Ce film très long ressemble beaucoup à "Adieu, ma concubine" Palme d'or en son temps. Ici on s'intéresse à la vie d'un orphelin sauvé par le théâtre traditionnel nippon. Son ascension mais aussi à la rivalité qui l'oppose au fils du maître qui l'a choisi pour lui succéder. C'est très beau mais un peu glacé, un peu répétitif mais certaines scènes sont vraiment bouleversantes et on se laisse déduire par ce théâtre qui est vraiment très éloigné de notre univers. Pourquoi pas.

dimanche 4 janvier 2026

Slava

 

Slava (Trianon) °

Extrêmement déçu par ce show où l'on s'ennuie souvent. Il n'y a pas de fil conducteur, de gags ou alors très éculés. Les comédiens n'exploitent pas les costumes rigolos, les décors très beaux. Tout a déjà été vu souvent. Heureusement il y a la musique et un final grandiose qui a lui seul vaut le déplacement. Si vous avez moins de cinq ans , alors peut-être.
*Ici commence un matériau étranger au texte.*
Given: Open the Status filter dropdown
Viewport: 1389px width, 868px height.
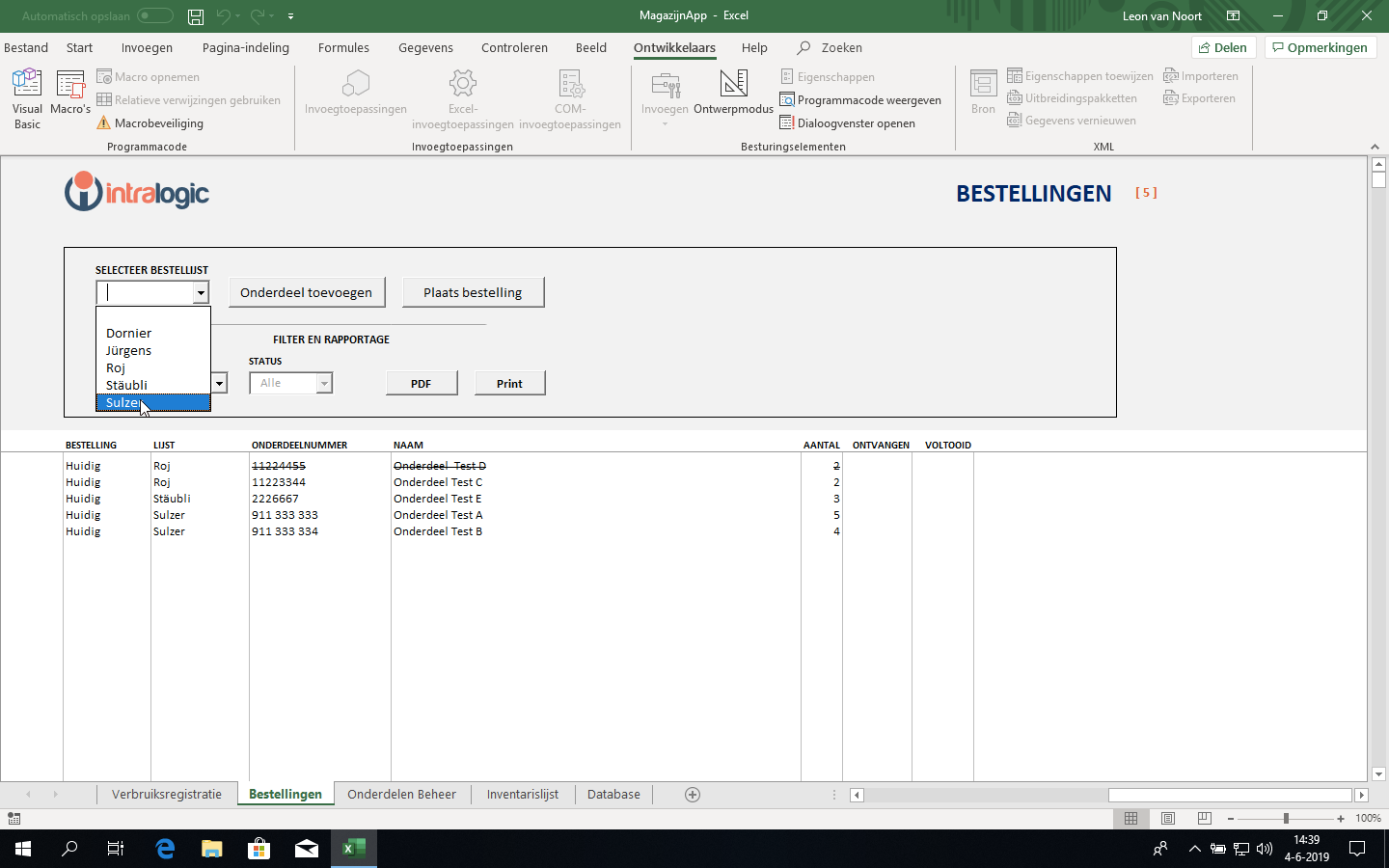Looking at the screenshot, I should point(324,384).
Une enfance allemande: île d'Arum, 1945

 

Une enfance allemande: île d'Arum, 1945 de Fatih Akin (All) °°° 1 H 33

Akin adapte la vie de Hark Bohm, acteur allemand chez Fassbinder qui enfant vivait sur cette île à la fin de la guerre. C'est un film très émouvant qui montre les rivalités d'un village où tout le monde se connait entre admirateurs sans borne d'Hitler et d'autres qui sentent le vent tourner ou avec de vraies valeurs antifascistes. On suit un garçon de 12 ans partagé entre l'amour qu'il a pour sa mère et la réalité qu'il entrevoit des autres habitants. Un peu trop "classique" mais très beau visuellement et très sincère. A voir.